Shop for less but feed the family more
Five years ago, Paisley-born Lorna Cooper set up a Facebook page (facebook.com/fyf20quid) to help people get dinner on the table more easily, healthily and – most importantly – cheaply.
She recalls how at the start, “we had people commenting and messaging us saying, ‘We’ve got £3.75 to last us until Thursday, what can we do?’”.
Half a decade on, she says, “that’s been consistent”.
Food poverty is being increasingly (and quite rightly) talked about more than ever before, and in terms of how many people are affected, Cooper says, “one person is way too many, isn’t it?”
Cooper, 43, started the FYF community after a back injury left her off work sick for almost a year.
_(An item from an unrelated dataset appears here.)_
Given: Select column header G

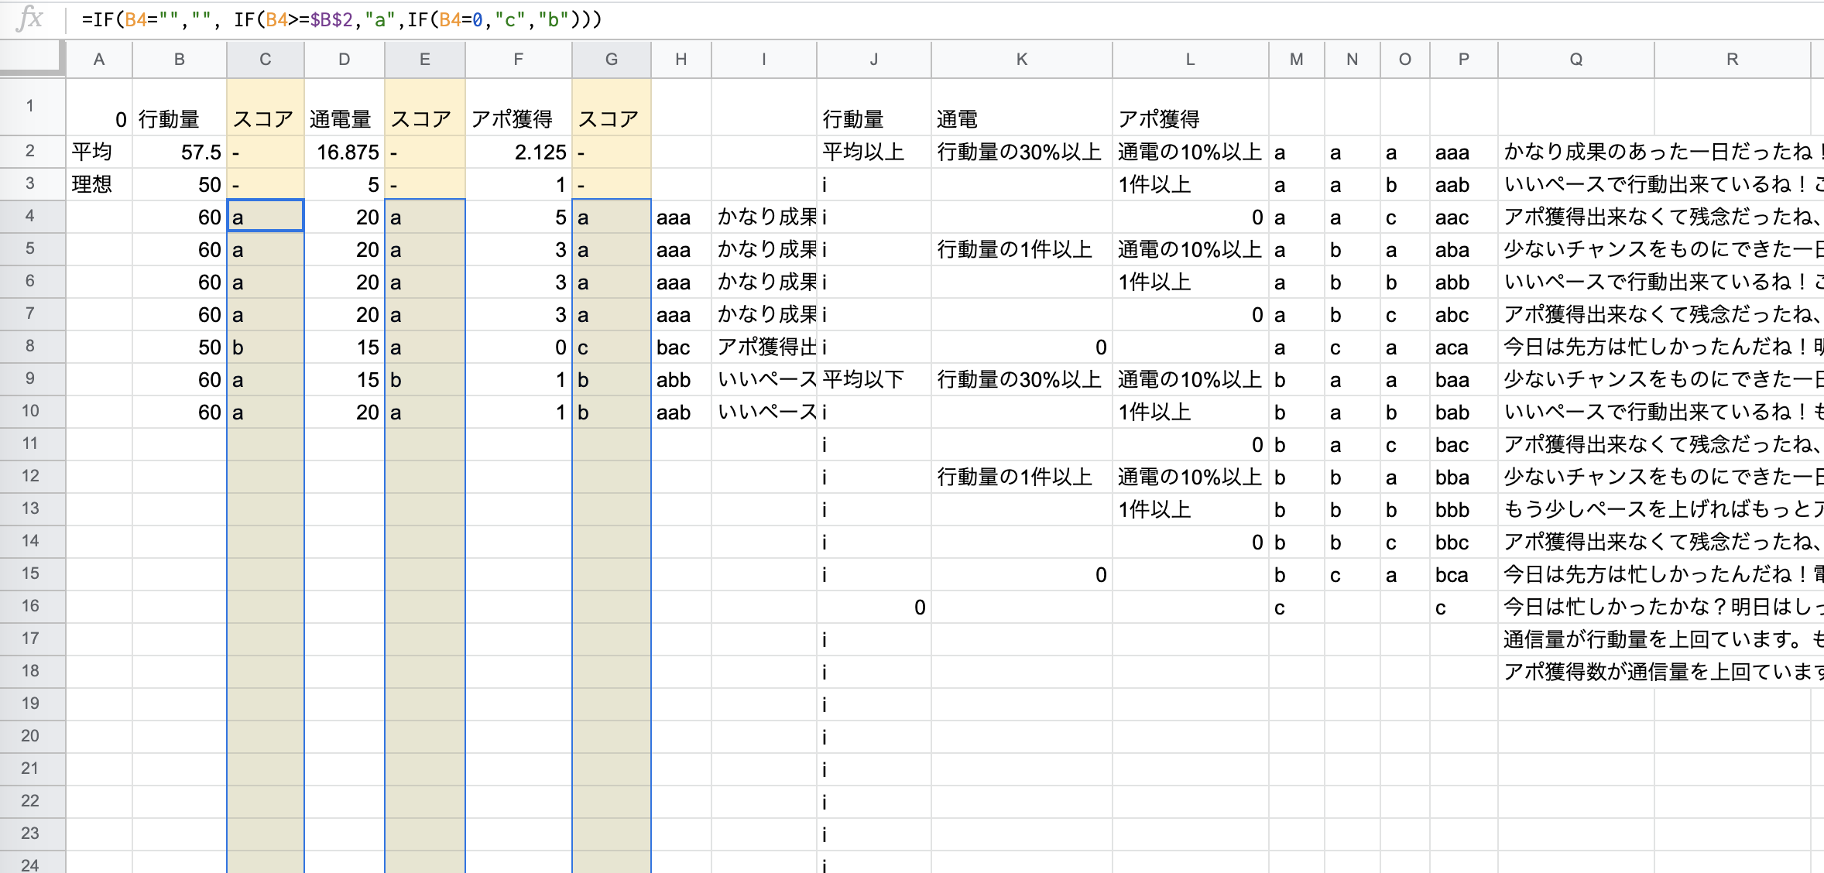Looking at the screenshot, I should tap(611, 59).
As a mum of three and stepmother of two, her family’s £100-a-week food bill had become pretty much untenable.
“I started to look at the budget to see where I could cut costs,” she remembers, and began scrapping expensive jarred sauces, cooking from scratch rather than just heating stuff up, and soon found herself sharing tips online with other people in a similar position.
FYF now has more than half a million followers – and a new cookbook to match, Feed Your Family For £20 A Week.
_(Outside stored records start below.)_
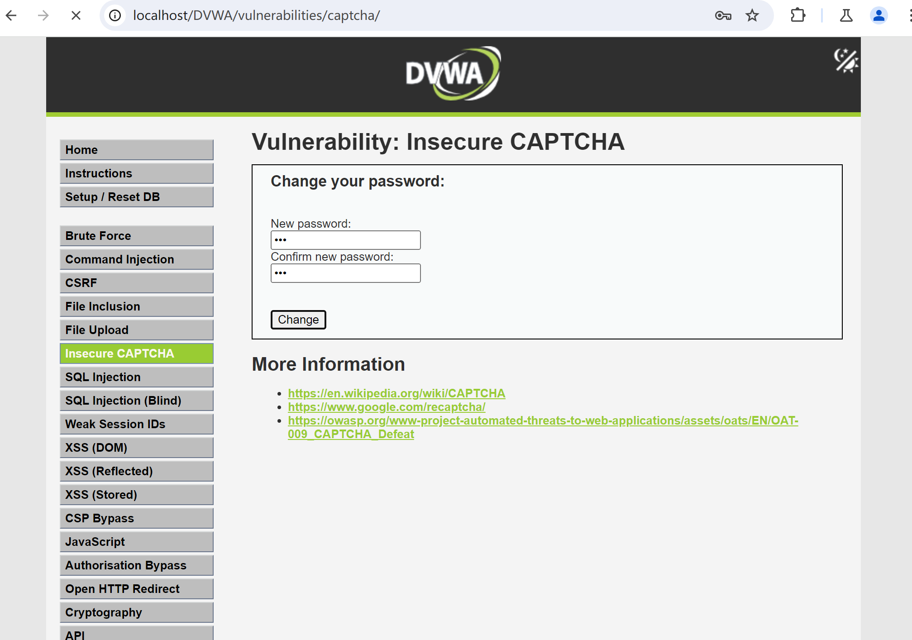Stop page loading with X icon
This screenshot has width=912, height=640.
coord(76,15)
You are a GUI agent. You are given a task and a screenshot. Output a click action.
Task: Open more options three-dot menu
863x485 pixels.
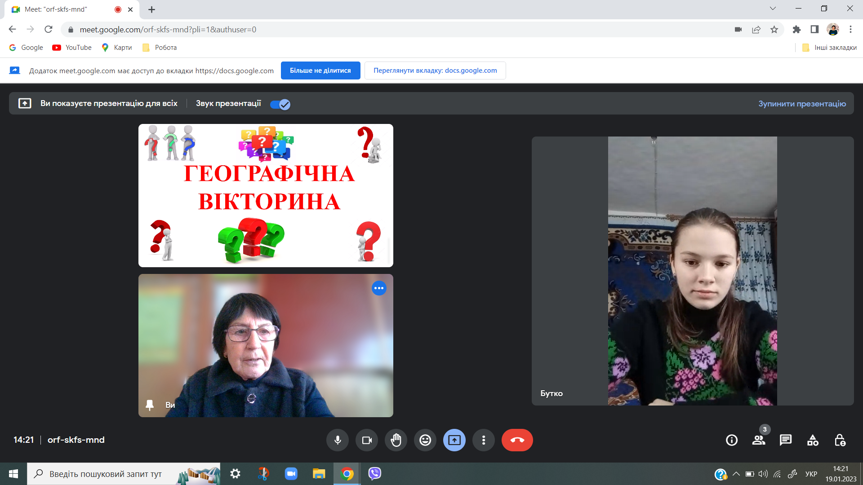(484, 440)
But it’s not just about handing someone a £20 note and pushing them into a supermarket, saying: ‘Here you go’.
Instead, Cooper is pragmatic, providing an eight-week, £160 meal-plan (to feed four people), and employing batch-cooking, buying in bulk and using up leftovers in ways that turn basic actions into tools of total ingenuity.
The ethos behind the food – which she says is “not fancy; it’s healthy, it’s filling” – takes you back to “what your granny or your great-granny would’ve cooked, from scratch.
“They wouldn’t have thrown out leftovers, they would’ve gone in the next meal.”
She says these are skills a lot of people just haven’t had the opportunity to learn. “I didn’t get taught it. I lost my mum when I was only 11 and I didn’t know how to cook. I hadn’t been taught budgeting.” So how can you stretch £20 into a full week of meals? Well to start with, for Cooper, doing a big shop involves more than one supermarket. “There’s a lot of shopping about,” she says, “to see where’s got the best bargains.”
And when you get home, it’s about being savvy with your time and your freezer (“What I mean when I say ‘batch-cooking’ is it doesn’t take any more time to make two lasagnes than it does to make one”).
Her approach to organic and free-range produce is just as pragmatic. “If you can afford to, if you want to, you can use more organic and free-range things, but the core of the book at the moment, it’s to keep the costs as low as possible.”